Contradiciendo al texto de Mariano Grondona que habla del poskirchnerismo como si fuera un hecho dado, digo que a este poskirchnerismo habrá que saberlo ganar, una asignatura que hasta el momento la oposición no ha sabido rendir satisfactoriamente, sin desmedro de sus aciertos, sobre todo a la hora de imponer controles y límites a la voracidad del poder oficial.
La oposición no puede sostener la ilusión de que el kichnerismo se vaya sin dar batalla. No sólo no debe creerlo sino que debe estar alerta porque la expectativa de quienes gobiernan es perpetuarse en el poder a través de las urnas. Si hoy se convocara a elecciones, los Kirchner no lograrían ganar en una segunda vuelta, pero importa advertir que Néstor Kirchner, en términos individuales, es el candidato con mayor preferencia electoral. Como Menem en 2003, ganaría en la primera vuelta, pero sería derrotado sin misericordia en la segunda. Pero esto ocurre hoy. No sabemos si dentro de un año esta relación se mantendrá. Así como saben construir poder, los Kirchner también han demostrado un exquisito talento para dilapidarlo.
Por lo pronto, y en homenaje al realismo, saben que para sostener cualquier ambición electoral necesitan ampliar su arco de alianzas hacia la clase media, alianza que han dinamitado con la locura del campo y posteriores maltratos. Estimo que esa tarea no les será sencilla y quiero creer que, en cierto sentido, es imposible. No obstante, uno ha aprendido que en política lo que parece imposible a veces ocurre.

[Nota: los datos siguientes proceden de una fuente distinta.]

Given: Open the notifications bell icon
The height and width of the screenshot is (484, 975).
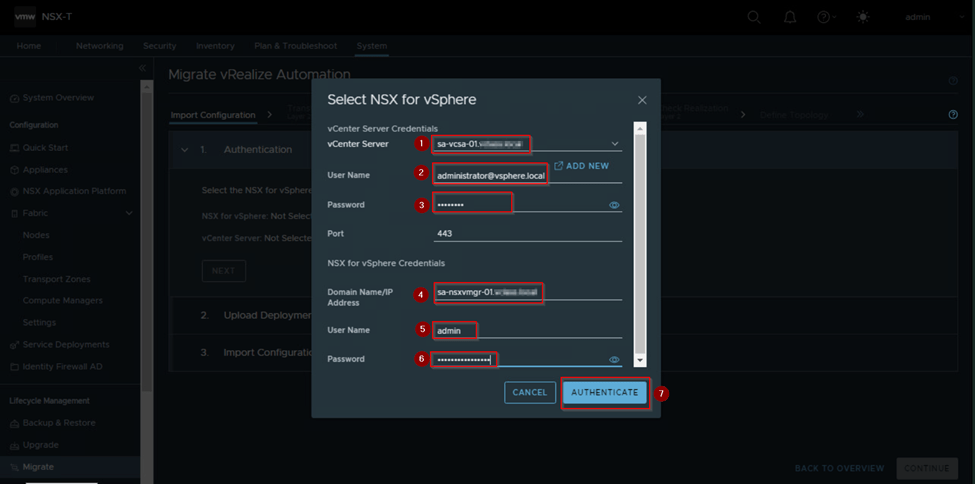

Palabras más, palabras menos, lo que la historia enseña es que al poder se lo derrota con poder, y en democracia ese poder se alimenta de los votos. Pero antes que los votos está la construcción de un consenso social importante. Al poder también se lo derrota con voluntad e inteligencia, creando amplias coaliciones y constituyendo liderazgos creíbles. A los Kirchner, les falta mucho para recuperar la mayoría perdida, pero a la oposición le falta lo mismo o más. En política, la última palabra nunca está dicha, pero todo dirigente debe saber que nadie se saca la camisa vieja, sucia y rota si no tiene a mano una camisa mejor.